━━━ Listing ━━━

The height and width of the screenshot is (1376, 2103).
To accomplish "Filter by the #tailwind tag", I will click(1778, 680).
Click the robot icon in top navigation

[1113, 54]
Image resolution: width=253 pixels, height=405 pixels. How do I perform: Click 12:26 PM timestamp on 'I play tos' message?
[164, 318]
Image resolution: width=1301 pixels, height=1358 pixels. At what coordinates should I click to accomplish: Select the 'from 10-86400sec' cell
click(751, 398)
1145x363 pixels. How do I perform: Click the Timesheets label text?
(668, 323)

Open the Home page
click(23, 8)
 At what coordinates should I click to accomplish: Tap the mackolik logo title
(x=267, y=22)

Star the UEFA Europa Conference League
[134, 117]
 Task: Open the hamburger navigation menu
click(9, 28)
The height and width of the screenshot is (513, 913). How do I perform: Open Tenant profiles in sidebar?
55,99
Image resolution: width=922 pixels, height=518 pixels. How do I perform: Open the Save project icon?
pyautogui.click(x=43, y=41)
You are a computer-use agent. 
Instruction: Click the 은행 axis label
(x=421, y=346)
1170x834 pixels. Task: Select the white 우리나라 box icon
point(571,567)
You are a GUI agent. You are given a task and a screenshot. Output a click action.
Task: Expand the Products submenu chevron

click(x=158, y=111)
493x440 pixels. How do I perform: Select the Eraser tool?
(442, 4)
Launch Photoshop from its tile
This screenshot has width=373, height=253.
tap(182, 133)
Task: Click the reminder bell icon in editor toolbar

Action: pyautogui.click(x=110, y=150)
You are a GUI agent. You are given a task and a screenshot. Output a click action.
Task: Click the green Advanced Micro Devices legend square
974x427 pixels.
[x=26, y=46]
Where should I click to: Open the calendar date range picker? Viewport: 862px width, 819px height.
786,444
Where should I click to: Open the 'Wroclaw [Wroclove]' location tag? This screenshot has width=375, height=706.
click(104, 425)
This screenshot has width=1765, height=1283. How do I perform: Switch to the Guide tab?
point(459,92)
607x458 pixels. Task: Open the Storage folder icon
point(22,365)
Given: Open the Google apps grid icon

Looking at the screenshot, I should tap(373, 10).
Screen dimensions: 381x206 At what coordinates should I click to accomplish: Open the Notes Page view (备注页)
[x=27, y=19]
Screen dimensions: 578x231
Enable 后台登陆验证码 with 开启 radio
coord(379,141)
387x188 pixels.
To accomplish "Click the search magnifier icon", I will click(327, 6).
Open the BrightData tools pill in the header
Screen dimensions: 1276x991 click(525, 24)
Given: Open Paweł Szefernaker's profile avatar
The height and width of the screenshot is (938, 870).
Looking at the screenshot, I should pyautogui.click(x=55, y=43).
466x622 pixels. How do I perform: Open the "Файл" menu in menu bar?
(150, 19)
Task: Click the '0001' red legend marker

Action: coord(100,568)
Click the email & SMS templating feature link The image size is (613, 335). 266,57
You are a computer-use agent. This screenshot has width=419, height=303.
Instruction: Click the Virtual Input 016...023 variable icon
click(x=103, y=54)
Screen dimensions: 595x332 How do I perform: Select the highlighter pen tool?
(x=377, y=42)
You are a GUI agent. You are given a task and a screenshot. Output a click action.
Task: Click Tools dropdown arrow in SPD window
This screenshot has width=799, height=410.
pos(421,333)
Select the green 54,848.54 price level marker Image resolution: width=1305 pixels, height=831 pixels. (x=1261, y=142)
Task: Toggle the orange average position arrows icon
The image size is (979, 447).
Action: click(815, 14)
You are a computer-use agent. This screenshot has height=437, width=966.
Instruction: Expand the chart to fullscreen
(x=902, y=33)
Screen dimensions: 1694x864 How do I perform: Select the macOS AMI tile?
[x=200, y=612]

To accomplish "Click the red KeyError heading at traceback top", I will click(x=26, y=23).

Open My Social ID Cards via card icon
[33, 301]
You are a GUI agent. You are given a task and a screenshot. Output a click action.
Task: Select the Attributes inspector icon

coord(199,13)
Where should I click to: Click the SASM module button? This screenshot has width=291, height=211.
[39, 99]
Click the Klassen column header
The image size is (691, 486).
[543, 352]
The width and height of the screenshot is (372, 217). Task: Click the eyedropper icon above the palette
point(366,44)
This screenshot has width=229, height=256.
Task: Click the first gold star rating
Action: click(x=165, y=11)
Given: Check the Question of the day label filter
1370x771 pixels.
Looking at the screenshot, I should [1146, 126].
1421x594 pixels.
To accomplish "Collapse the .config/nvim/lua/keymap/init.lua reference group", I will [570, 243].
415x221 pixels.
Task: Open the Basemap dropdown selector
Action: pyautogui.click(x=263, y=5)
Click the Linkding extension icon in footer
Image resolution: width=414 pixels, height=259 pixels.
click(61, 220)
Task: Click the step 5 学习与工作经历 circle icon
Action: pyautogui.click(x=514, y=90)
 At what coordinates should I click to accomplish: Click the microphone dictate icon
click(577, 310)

━━━

**Directions**
Quote all of the data above verbatim, from the first line through the last.

**Task result**
The height and width of the screenshot is (1376, 2103).
To accomplish "Filter by the #tailwind tag", I will click(1778, 680).
Click the robot icon in top navigation

[1113, 54]
Image resolution: width=253 pixels, height=405 pixels. How do I perform: Click 12:26 PM timestamp on 'I play tos' message?
[164, 318]
Image resolution: width=1301 pixels, height=1358 pixels. At what coordinates should I click to accomplish: Select the 'from 10-86400sec' cell
click(751, 398)
1145x363 pixels. How do I perform: Click the Timesheets label text?
(668, 323)

Open the Home page
click(23, 8)
 At what coordinates should I click to accomplish: Tap the mackolik logo title
(x=267, y=22)

Star the UEFA Europa Conference League
[134, 117]
 Task: Open the hamburger navigation menu
click(9, 28)
The height and width of the screenshot is (513, 913). How do I perform: Open Tenant profiles in sidebar?
55,99
Image resolution: width=922 pixels, height=518 pixels. How do I perform: Open the Save project icon?
pyautogui.click(x=43, y=41)
You are a computer-use agent. 
Instruction: Click the 은행 axis label
(x=421, y=346)
1170x834 pixels. Task: Select the white 우리나라 box icon
point(571,567)
You are a GUI agent. You are given a task and a screenshot. Output a click action.
Task: Expand the Products submenu chevron

click(x=158, y=111)
493x440 pixels. How do I perform: Select the Eraser tool?
(442, 4)
Launch Photoshop from its tile
This screenshot has width=373, height=253.
tap(182, 133)
Task: Click the reminder bell icon in editor toolbar

Action: pyautogui.click(x=110, y=150)
You are a GUI agent. You are given a task and a screenshot. Output a click action.
Task: Click the green Advanced Micro Devices legend square
974x427 pixels.
[x=26, y=46]
Where should I click to: Open the calendar date range picker? Viewport: 862px width, 819px height.
786,444
Where should I click to: Open the 'Wroclaw [Wroclove]' location tag? This screenshot has width=375, height=706.
click(104, 425)
This screenshot has width=1765, height=1283. How do I perform: Switch to the Guide tab?
point(459,92)
607x458 pixels. Task: Open the Storage folder icon
point(22,365)
Given: Open the Google apps grid icon

Looking at the screenshot, I should tap(373, 10).
Screen dimensions: 381x206 At what coordinates should I click to accomplish: Open the Notes Page view (备注页)
[x=27, y=19]
Screen dimensions: 578x231
Enable 后台登陆验证码 with 开启 radio
coord(379,141)
387x188 pixels.
To accomplish "Click the search magnifier icon", I will click(327, 6).
Open the BrightData tools pill in the header
Screen dimensions: 1276x991 click(525, 24)
Given: Open Paweł Szefernaker's profile avatar
The height and width of the screenshot is (938, 870).
Looking at the screenshot, I should pyautogui.click(x=55, y=43).
466x622 pixels. How do I perform: Open the "Файл" menu in menu bar?
(150, 19)
Task: Click the '0001' red legend marker

Action: coord(100,568)
Click the email & SMS templating feature link The image size is (613, 335). 266,57
You are a computer-use agent. This screenshot has width=419, height=303.
Instruction: Click the Virtual Input 016...023 variable icon
click(x=103, y=54)
Screen dimensions: 595x332 How do I perform: Select the highlighter pen tool?
(x=377, y=42)
You are a GUI agent. You are given a task and a screenshot. Output a click action.
Task: Click Tools dropdown arrow in SPD window
This screenshot has width=799, height=410.
pos(421,333)
Select the green 54,848.54 price level marker Image resolution: width=1305 pixels, height=831 pixels. (x=1261, y=142)
Task: Toggle the orange average position arrows icon
The image size is (979, 447).
Action: click(815, 14)
You are a computer-use agent. This screenshot has height=437, width=966.
Instruction: Expand the chart to fullscreen
(x=902, y=33)
Screen dimensions: 1694x864 How do I perform: Select the macOS AMI tile?
[x=200, y=612]

To accomplish "Click the red KeyError heading at traceback top", I will click(x=26, y=23).

Open My Social ID Cards via card icon
[33, 301]
You are a GUI agent. You are given a task and a screenshot. Output a click action.
Task: Select the Attributes inspector icon

coord(199,13)
Where should I click to: Click the SASM module button? This screenshot has width=291, height=211.
[39, 99]
Click the Klassen column header
The image size is (691, 486).
[543, 352]
The width and height of the screenshot is (372, 217). Task: Click the eyedropper icon above the palette
point(366,44)
This screenshot has width=229, height=256.
Task: Click the first gold star rating
Action: click(x=165, y=11)
Given: Check the Question of the day label filter
1370x771 pixels.
Looking at the screenshot, I should [1146, 126].
1421x594 pixels.
To accomplish "Collapse the .config/nvim/lua/keymap/init.lua reference group", I will [570, 243].
415x221 pixels.
Task: Open the Basemap dropdown selector
Action: pyautogui.click(x=263, y=5)
Click the Linkding extension icon in footer
Image resolution: width=414 pixels, height=259 pixels.
click(61, 220)
Task: Click the step 5 学习与工作经历 circle icon
Action: pyautogui.click(x=514, y=90)
 At what coordinates should I click to accomplish: Click the microphone dictate icon
click(577, 310)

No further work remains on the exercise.